Luis María Mercado,director del film “Vigilia en Agosto”

«El desafío era componer con elementos cotidianos y llevarlos hacia un terreno ominoso o inestable, tratando de reproducir la experiencia de la protagonista en el espectador».

por Barbara Rocio Benitez

-¿Qué te inspiró para realizar esta película?
– Es difícil reconocer el germen primero que nos lleva a escribir una historia, el guión de una película. En el comienzo hubo un bosquejo que se parecía mucho a un cuento fantástico, con algo de ese mundo de Manuel Puig, muy de pequeña ciudad provincia. A partir de allí, fui construyendo el guión a partir de evocaciones y observaciones de mi entorno más próximo. El espacio que se intenta recrear en la película, se parece bastante al lugar donde yo crecí.

-¿Crees que cumpliste con el objetivo que te propusiste?
– Al principio tuve muchas dudas y pocas certezas, por mi escasa experiencia y lo complejo que intentábamos hacer. Pero hubo una colaboración extraordinaria desde los productores, Lorena Quevedo y Rodrigo Guerrero, pasando por los actores y actrices, con quienes conversamos muchísimo sobre lo que nos proponíamos hacer. Todos el equipo técnico, incluso los compañeros eléctricos habían leído el guión. Sin embargo había mucho miedo de que algo de lo que buscábamos no se percibiera. No es una película fácil, y exige un espectador activo. Afortunadamente, con las primeras proyecciones nos dimos cuenta que todo lo que ofrecíamos en la película, era claramente identificado. Estamos muy felices.

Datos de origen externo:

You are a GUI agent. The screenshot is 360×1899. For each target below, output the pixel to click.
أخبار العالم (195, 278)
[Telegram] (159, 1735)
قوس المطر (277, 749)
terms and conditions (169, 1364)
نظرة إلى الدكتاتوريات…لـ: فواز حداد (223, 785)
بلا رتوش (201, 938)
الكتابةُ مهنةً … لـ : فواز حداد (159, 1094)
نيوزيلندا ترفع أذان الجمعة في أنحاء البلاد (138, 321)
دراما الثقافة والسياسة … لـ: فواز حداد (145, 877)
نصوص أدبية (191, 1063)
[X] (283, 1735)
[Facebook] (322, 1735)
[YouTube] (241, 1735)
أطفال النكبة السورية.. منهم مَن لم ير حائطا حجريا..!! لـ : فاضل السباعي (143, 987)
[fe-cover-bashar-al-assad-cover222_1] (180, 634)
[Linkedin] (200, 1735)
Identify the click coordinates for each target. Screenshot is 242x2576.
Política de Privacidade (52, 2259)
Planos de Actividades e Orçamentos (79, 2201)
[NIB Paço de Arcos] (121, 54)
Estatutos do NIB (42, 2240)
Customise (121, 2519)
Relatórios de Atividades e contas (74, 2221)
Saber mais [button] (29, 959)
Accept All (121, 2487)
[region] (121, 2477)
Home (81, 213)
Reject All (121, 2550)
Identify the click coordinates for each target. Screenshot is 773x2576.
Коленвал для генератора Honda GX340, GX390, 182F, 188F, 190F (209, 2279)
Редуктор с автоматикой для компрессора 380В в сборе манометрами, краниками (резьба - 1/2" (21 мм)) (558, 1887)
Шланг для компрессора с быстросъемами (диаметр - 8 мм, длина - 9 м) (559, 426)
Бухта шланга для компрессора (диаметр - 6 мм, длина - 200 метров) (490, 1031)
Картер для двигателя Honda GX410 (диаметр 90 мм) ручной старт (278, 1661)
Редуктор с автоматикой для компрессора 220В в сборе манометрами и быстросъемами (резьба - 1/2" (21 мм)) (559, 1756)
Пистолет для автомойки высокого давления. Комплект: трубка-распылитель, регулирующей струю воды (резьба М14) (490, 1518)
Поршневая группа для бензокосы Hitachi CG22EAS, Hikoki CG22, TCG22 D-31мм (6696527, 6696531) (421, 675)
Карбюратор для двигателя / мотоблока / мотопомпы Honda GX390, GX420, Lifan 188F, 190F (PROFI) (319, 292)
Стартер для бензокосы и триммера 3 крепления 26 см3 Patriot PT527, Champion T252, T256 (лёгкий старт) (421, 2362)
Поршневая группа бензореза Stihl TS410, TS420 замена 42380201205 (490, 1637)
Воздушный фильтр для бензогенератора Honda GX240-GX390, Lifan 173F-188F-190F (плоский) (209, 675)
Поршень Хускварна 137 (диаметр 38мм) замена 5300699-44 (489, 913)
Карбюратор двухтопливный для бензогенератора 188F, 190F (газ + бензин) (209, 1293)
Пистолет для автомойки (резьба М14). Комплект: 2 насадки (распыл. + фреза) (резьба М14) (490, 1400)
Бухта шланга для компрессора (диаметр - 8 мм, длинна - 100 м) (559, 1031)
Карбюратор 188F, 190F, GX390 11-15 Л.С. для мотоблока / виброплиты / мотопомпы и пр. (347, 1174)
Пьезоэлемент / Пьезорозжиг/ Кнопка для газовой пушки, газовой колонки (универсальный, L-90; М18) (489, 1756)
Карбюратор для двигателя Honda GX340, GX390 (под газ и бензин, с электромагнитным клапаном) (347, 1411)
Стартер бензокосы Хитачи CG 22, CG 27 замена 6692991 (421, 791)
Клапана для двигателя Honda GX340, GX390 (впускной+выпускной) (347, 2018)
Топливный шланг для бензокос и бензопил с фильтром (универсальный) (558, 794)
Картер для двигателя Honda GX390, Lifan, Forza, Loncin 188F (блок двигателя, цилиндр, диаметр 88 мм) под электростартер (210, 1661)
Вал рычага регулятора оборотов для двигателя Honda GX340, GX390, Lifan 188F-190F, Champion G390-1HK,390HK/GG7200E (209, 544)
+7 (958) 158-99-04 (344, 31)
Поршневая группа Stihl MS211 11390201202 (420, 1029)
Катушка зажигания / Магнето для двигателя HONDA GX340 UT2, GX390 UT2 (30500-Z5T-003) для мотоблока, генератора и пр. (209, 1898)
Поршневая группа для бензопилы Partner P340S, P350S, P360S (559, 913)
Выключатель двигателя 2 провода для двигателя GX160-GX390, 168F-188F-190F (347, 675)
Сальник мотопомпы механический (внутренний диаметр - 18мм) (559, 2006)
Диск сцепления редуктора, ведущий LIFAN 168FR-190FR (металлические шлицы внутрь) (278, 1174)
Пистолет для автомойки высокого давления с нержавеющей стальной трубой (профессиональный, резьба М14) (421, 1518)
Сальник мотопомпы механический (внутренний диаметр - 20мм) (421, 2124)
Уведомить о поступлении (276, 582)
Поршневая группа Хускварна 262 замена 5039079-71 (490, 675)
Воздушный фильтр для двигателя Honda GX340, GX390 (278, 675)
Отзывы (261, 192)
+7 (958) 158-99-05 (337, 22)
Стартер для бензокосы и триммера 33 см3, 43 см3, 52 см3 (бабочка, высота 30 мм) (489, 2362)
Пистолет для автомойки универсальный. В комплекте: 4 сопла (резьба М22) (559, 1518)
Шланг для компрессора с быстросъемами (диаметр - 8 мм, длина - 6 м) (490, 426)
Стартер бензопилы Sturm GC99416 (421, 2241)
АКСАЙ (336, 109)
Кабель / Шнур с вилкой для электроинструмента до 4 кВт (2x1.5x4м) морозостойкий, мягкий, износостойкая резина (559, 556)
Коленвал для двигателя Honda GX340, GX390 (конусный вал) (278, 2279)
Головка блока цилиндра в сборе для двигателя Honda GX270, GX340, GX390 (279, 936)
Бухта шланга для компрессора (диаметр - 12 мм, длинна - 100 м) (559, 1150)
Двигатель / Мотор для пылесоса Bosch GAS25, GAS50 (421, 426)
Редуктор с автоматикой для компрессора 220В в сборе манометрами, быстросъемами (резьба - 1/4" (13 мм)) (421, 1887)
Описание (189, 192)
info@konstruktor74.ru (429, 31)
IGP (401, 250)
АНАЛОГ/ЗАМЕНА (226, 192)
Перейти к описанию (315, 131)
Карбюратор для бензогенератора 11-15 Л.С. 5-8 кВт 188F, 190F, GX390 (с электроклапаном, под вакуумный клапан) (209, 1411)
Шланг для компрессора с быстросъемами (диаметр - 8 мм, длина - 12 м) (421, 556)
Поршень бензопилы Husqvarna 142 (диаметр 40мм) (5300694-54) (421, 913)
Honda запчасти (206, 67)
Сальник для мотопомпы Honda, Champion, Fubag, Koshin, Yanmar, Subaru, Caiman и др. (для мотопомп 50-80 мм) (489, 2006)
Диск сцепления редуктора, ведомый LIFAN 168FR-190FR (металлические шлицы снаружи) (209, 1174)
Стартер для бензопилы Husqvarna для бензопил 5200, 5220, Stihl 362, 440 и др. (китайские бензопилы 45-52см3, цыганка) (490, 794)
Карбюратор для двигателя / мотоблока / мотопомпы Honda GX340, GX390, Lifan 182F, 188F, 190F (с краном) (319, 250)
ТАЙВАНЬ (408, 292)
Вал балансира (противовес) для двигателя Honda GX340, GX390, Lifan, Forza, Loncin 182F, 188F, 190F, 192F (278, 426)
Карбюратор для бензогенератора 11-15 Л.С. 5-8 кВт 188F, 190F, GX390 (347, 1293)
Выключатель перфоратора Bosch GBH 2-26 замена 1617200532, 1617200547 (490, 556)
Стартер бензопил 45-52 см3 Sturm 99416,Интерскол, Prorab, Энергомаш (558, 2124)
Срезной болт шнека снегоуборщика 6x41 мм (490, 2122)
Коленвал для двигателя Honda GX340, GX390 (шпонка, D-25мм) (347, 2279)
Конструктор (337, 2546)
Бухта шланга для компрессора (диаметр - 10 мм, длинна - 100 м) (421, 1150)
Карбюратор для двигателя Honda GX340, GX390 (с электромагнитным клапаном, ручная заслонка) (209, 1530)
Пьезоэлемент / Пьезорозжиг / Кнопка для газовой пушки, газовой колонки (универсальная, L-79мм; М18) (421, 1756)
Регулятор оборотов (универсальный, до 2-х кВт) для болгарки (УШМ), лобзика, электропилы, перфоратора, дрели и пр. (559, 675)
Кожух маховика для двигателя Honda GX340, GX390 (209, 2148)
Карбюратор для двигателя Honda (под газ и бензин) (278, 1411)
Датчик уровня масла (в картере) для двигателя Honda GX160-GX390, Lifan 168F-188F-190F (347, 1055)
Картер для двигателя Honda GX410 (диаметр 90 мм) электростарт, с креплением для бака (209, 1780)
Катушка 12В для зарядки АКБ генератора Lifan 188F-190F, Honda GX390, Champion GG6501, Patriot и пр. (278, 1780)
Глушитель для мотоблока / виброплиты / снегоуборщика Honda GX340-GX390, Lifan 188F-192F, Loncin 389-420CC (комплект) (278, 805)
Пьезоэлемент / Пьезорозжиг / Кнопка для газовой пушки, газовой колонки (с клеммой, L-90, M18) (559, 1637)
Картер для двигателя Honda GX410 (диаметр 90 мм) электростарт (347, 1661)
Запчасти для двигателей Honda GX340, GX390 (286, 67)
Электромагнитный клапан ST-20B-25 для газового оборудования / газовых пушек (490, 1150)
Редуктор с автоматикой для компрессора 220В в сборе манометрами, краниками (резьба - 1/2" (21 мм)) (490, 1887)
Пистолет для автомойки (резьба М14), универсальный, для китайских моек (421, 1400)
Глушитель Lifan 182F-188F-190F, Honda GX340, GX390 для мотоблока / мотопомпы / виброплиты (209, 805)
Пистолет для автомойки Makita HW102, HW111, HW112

-¿Cuanto crees que influyeron los mitos y leyendas que rondaban en tu pueblo
para elaborar el filme?
– No hay mitos o leyendas en la película, sino más bien, transcripciones casi puntuales de lo que sucede en las localidades más pequeñas, pero también en las grandes ciudades. Solo por citar un ejemplo, las hamacas que se mueven sin motivo aparente, son casos tomados de lugares como Firmat, provincia de Santa Fé. Una ciudad de 20.000 habitantes. La superstición y la ciencia no son un atributo pajuerano. Están en todo el planeta, convivimos a diario con eso.

-¿Cómo se pensó desde el guión la irrupción de lo paranormal en el personaje de Magda?
– Teníamos en claro que nada carecía de explicación, para todo había una explicación. Como la hay en aquellas cosas que a simple vista parecen un misterio. Por mucho tiempo la fe, la religión, o la superstición, suplió el esfuerzo por encontrarle explicación a nuestra existencia, dejando de lado nuestra responsabilidad. Es más fácil decir, como repiten los personajes en la película que “son cosas que pasan”, a tomar posición sobre los hechos y
accionar en consecuencia. Fue también un modo de instaurar el miedo. El miedo paraliza. Y la parálisis abre puertas a que alguien mueva el hilo de nuestras vidas.

-¿Qué nos podrías contar desde el aspecto realizativo o estético de la película?
– Trabajamos mucho con los productores sobre qué tipo de película queríamos. A mí no me interesaba el naturalismo o lo que falsamente se nombra como costumbrismo, más que en el modo de hablar, de darle forma a las conversaciones, los tonos, los acentos de los personajes. La película debía construir un espacio que tuviera una referencia puntual como puede ser el contexto agro-industrial de una pequeña comunidad de provincia, pero sin señalar ni nombrar ninguno. Tanto desde la fotografía (de Santiago Seminara) como en el arte (Lorena Stricker) así como en el uso narrativo del sonido (Julián Grosso/Hernán Conen) sabíamos desde el comienzo que estábamos 10 cm. corridos hacia un posible extrañamiento. El desafío era componer con elementos cotidianos y llevarlos hacia un terreno ominoso o inestable, tratando de reproducir la experiencia de la protagonista en el espectador.

-¿Expectativas
– Que esperamos que vayan todos al cine, es una película hecha para ser apreciada en el cine, como la mayoría creo yo. Pero muy puntualmente esta. Puede interesar o no. De lo que estoy seguro es que no admite términos medios.